→ **EXERCISE GOAL**: Can you transcribe the rows from the line containing "Task: Click the Mon profil user icon" through the line containing "The height and", both included, and nothing else?

━━━━━ SOURCE DATA ━━━━━

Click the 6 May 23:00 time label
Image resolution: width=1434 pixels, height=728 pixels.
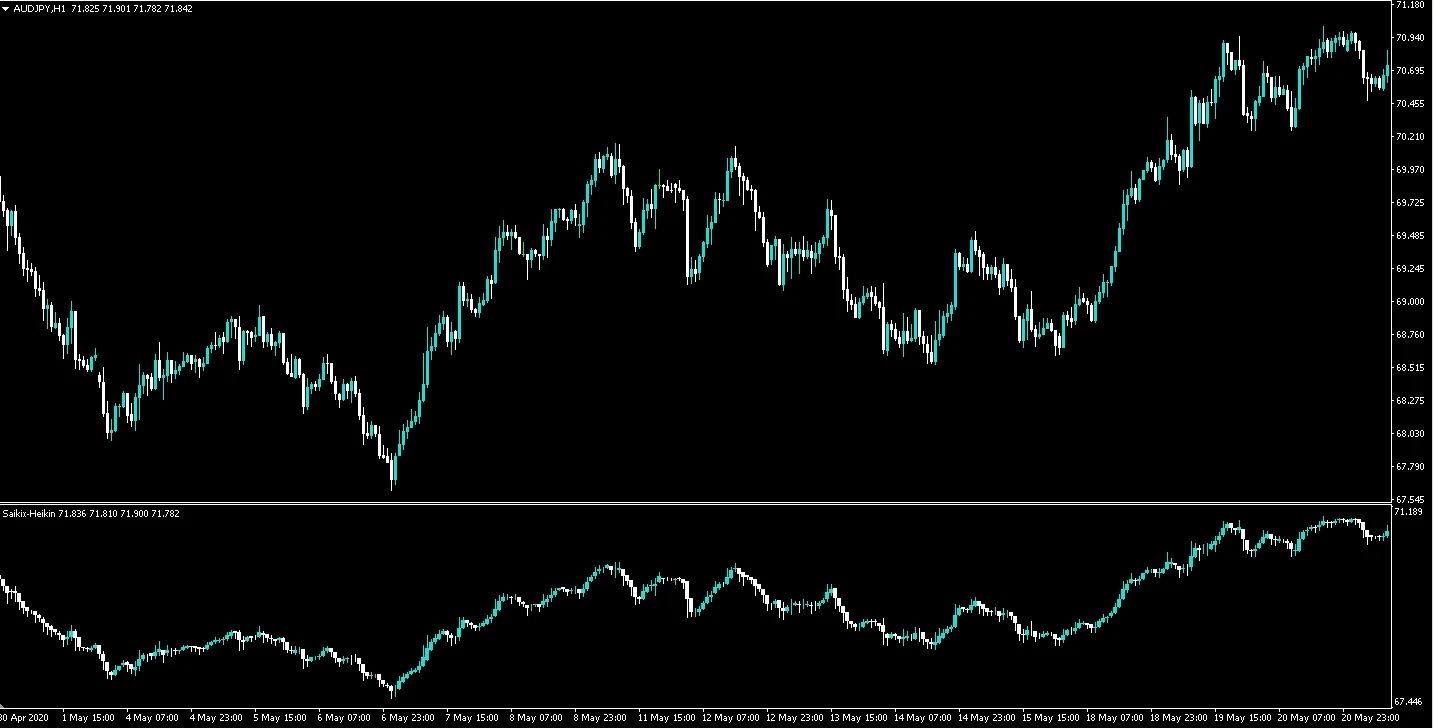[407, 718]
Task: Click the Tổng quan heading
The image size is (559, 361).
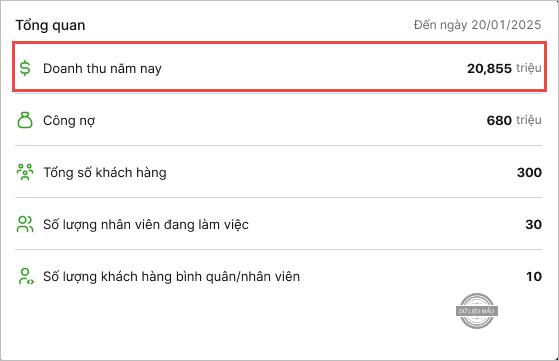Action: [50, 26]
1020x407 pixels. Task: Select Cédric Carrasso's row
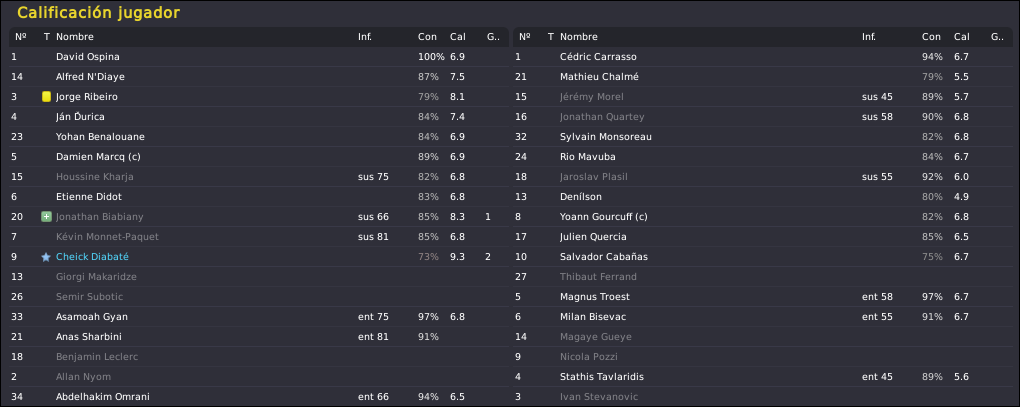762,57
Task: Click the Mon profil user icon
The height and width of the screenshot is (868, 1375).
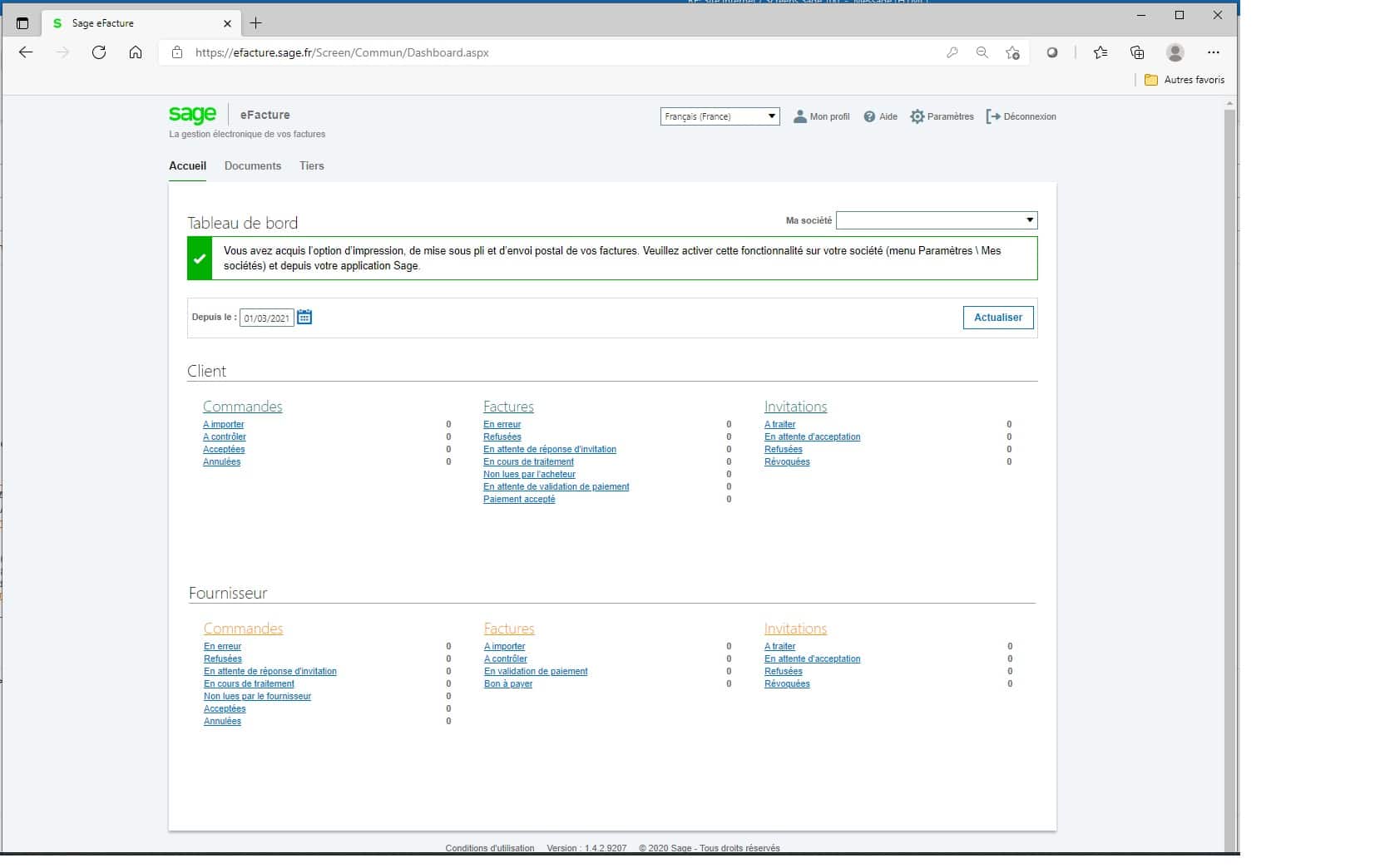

━━━━━
━━━━━ SOURCE DATA ━━━━━

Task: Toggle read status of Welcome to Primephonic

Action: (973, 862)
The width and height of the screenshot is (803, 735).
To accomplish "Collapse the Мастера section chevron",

━━━━━
━━━━━ SOURCE DATA ━━━━━

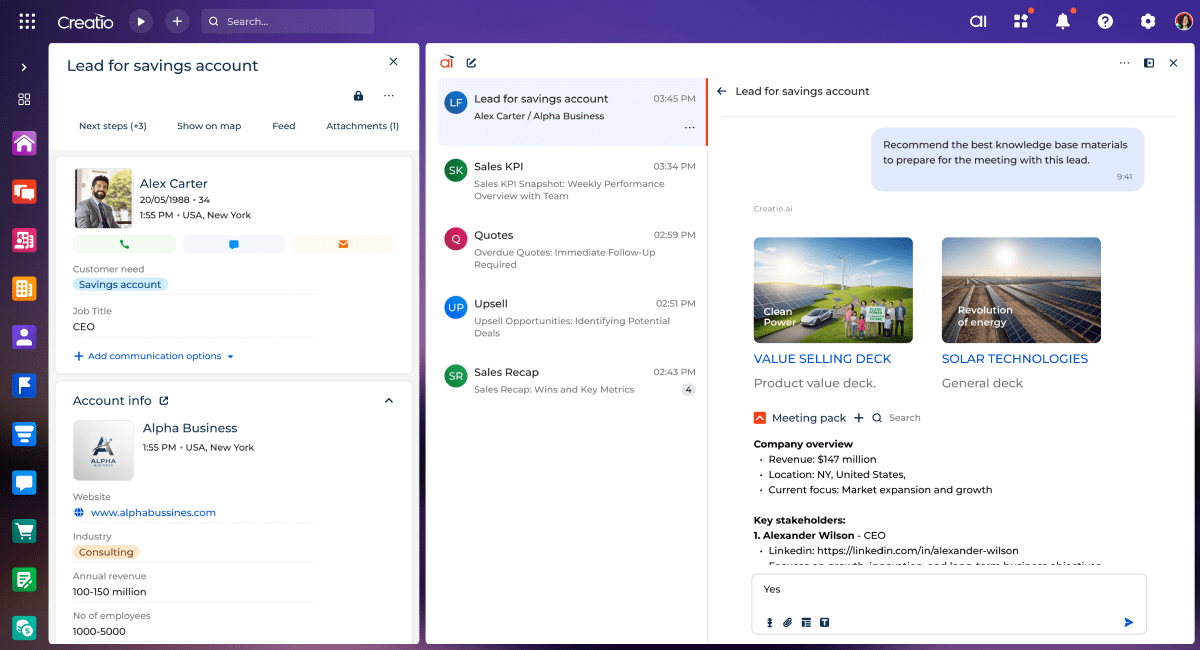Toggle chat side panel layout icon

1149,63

━━━━━

→ **ANSWER**:
Task: Click the Mon profil user icon
The height and width of the screenshot is (868, 1375).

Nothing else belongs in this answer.